In this packet, students will draw and write about a time they made a good choice and about a time they made a bad choice. This year I would like to make a Photo Story with their pages and create a podcast of them sharing about their pages. The podcast can be put onto an iTouch and placed in the Listening Center to be listened to as students look through the class book.

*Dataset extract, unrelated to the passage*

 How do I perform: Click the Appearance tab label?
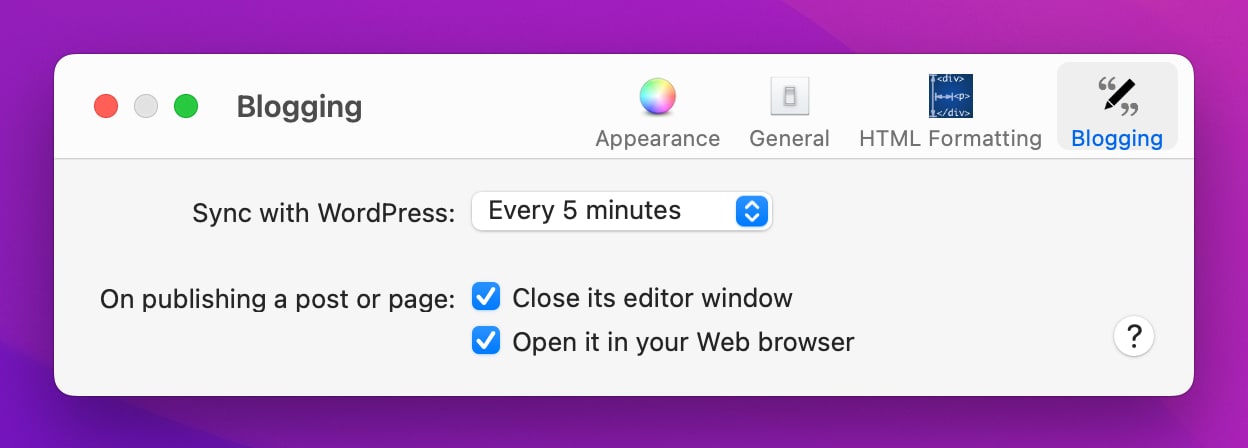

Something I did last year that was really fun for the students:
Put the students in pairs and have them brainstorm about something they should not do at school. They then pose in a picture pretending to act out the bad behavior and the teacher takes a picture. The students then pose for correct behavior. The students who hardly ever "break the rules" really have fun with getting to pretend to do so just for the picture. I printed my pictures out and had a written page next to it with what students would say about the good and the bad picture.Pictures are then placed into a class "Choices" book. 
It was a very popular book!


Tuesday, October 23, 2012

CVC Word Work Freebie

It is that wonderful time of the year when my student are really taking off with the reading process. So far, my students have worked with these letters: 
l, o, g, h, t, p, a, n, and m. Some of the students were struggling more than others with getting the sounds down, so I create these mini packets for them to practice more with. The pages are such that my students will repeat and work with the same words on each page.
I hope you can use these with your students.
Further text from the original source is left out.